▶ [Tasks to complete]:
(1) Using the GitHub issue about the CUDA out-of-memory error, answer each question briefly:
(a) Under what license is the repository released?
(b) What GPU configuration does the poster report?
(c) How many epochs do the last logs before the error show?
(2) From the GitHub issue about the CUDA out-of-memory error, list every quantity reported in the last logs before the error, each with its value.

▶ [Selected text]:
THUDM / GLM-4

GLM-4 series: Open Multilingual Multimodal Chat LMs | 开源多语言多模态对话模型
Apache License 2.0
5.42k stars 445 forks source link

CUDA running out of memory for a very small dataset (7 sample training data) #281

Closed theharshithh closed 2 months ago

theharshithh commented 5 months ago

hello.

i had tried the vision fine-tuning script for glm-4v-9b model. The command i had used was python3 finetune_demo/finetune_vision.py ./data THUDM/glm-4v-9b ./finetune_demo/configs/lora.yaml

I had tried the fine-tuning for a sample dataset of 7 examples and running out of GPU (NVIDIA A100-SXM4-80GB * 8) The data is configured properly and the model is able to parse the train.jsonl, test.jsonl, val.jsonl.

GPU config: NVIDIA A100-SXM4-80GB * 8

Errors

  1. Unable to define the no of epocs
  2. Despite having the hardware requirements mentioned here, I am still getting CUDA out of Memory for 7 data samples.

The last logs before CUDA err:

***** Running training ***** Num examples = 7 Num Epochs = 375 Instantaneous batch size per device = 2 Total train batch size (w. parallel, distributed & accumulation) = 2 Gradient Accumulation steps = 1 Total optimization steps = 1,500 Number of trainable parameters = 3,198,976 0%

Steps to recreate the error:

  1. The dataset structure is this format : ``
  2. Run python3 finetune_demo/finetune_vision.py ./data THUDM/glm-4v-9b ./finetune_demo/configs/lora.yaml
  3. Models gets loaded from HF hub and the dataset is being fed.

▶ [Information shown]:

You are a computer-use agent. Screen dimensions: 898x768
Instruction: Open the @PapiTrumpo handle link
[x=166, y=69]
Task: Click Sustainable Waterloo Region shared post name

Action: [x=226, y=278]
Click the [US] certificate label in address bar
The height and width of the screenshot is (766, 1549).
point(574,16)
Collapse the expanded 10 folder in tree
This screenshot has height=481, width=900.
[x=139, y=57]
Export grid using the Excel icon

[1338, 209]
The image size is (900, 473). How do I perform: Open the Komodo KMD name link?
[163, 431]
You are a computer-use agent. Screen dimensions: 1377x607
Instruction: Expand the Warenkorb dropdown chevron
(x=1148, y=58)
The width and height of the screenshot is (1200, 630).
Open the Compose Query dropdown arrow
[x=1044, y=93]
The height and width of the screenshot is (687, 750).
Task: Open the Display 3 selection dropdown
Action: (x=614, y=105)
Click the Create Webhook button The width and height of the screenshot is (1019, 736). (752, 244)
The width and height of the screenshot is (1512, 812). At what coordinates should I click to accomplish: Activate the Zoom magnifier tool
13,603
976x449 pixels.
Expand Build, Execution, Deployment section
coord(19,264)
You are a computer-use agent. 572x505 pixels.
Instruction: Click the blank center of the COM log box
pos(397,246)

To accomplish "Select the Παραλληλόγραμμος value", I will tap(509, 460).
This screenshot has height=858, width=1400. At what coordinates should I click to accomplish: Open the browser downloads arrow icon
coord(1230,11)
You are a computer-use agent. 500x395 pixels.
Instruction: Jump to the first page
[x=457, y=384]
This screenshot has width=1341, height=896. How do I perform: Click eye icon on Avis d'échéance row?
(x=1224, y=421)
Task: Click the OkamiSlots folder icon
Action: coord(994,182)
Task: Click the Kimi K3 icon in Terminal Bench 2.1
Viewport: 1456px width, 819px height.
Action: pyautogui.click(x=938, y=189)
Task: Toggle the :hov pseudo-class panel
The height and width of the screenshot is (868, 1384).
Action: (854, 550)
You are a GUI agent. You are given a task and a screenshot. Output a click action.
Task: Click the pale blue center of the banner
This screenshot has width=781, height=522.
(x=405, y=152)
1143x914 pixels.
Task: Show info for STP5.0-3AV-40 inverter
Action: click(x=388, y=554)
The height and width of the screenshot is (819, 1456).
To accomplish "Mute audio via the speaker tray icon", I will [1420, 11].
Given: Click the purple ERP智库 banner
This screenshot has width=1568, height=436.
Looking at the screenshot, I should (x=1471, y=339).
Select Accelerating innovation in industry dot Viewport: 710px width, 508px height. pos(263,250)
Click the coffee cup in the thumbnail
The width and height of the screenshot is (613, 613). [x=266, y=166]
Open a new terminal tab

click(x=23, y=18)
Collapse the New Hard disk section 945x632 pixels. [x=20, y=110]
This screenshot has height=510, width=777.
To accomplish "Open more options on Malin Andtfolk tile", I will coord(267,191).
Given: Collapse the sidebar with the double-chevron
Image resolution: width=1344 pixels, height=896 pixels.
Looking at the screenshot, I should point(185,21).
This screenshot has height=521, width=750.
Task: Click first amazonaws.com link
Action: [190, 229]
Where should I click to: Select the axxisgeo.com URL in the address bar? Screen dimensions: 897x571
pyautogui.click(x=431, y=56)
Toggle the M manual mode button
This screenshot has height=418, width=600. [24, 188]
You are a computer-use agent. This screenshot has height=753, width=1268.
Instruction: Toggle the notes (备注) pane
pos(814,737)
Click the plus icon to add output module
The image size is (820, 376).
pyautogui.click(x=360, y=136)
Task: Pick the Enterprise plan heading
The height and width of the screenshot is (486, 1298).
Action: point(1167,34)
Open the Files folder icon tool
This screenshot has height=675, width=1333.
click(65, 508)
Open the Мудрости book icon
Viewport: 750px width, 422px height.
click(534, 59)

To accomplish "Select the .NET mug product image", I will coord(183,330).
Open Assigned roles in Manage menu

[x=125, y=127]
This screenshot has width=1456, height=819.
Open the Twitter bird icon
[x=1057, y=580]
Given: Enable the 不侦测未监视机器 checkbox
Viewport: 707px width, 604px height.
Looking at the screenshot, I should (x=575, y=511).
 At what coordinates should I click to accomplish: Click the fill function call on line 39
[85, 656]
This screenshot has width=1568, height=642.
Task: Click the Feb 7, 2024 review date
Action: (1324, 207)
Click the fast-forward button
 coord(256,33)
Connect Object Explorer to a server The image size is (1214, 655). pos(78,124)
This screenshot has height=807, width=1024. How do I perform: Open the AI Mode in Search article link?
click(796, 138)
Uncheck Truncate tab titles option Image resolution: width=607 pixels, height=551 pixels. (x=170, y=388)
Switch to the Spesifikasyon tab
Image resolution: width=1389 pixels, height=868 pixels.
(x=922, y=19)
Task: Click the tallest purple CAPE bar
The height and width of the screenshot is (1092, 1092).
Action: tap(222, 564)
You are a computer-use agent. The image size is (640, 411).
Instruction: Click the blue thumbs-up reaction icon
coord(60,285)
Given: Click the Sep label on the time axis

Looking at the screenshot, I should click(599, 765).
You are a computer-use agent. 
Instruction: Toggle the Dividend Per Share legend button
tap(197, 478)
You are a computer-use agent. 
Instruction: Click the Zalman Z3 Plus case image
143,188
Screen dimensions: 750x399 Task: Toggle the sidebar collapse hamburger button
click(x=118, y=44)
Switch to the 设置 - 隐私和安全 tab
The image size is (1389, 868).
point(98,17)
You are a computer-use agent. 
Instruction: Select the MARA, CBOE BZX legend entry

▶ [The replies]:
(1)
(a) Apache License 2.0
(b) NVIDIA A100-SXM4-80GB * 8
(c) 375

(2)
- Num examples: 7
- Num Epochs: 375
- Instantaneous batch size per device: 2
- Total train batch size (w. parallel, distributed & accumulation): 2
- Gradient Accumulation steps: 1
- Total optimization steps: 1,500
- Number of trainable parameters: 3,198,976